Exercise details:
A verbatim transcript of the data that follows, free of images, is the expected result.

Available data:
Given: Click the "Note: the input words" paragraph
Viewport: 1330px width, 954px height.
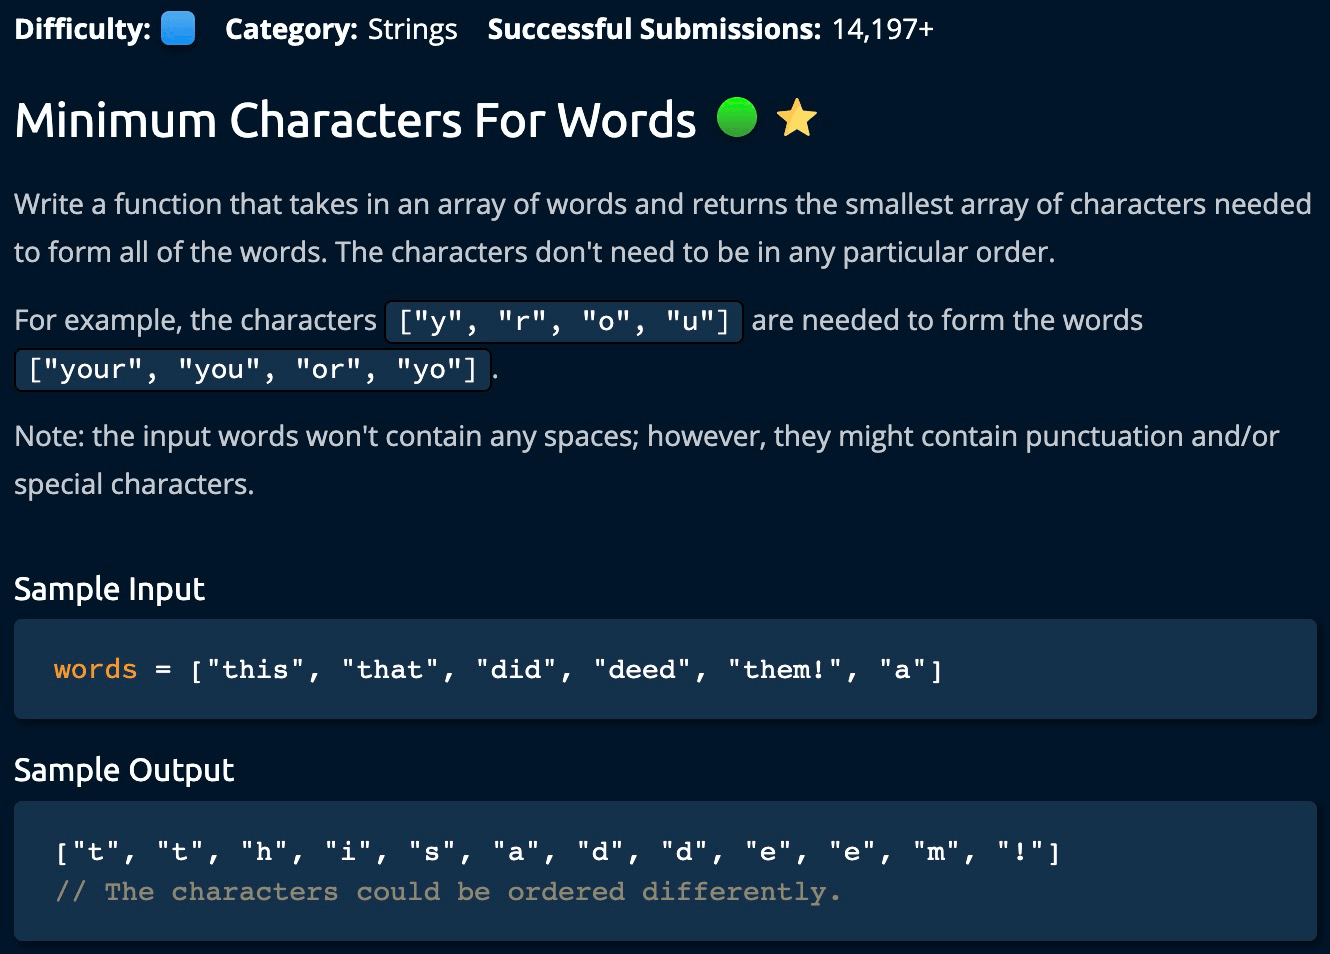Looking at the screenshot, I should click(x=646, y=460).
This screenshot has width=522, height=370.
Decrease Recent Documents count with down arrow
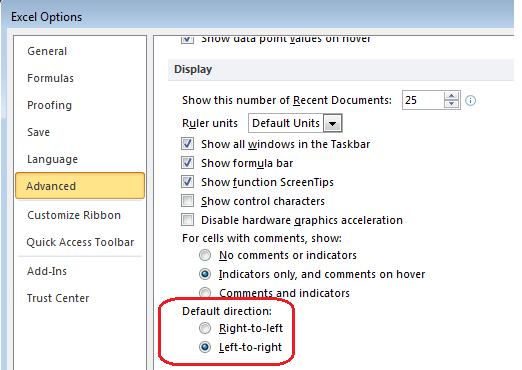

Completed task:
Given: Click the "Note: the input words" paragraph
Viewport: 1330px width, 954px height.
Looking at the screenshot, I should click(x=646, y=460).
This screenshot has width=522, height=370.
Decrease Recent Documents count with down arrow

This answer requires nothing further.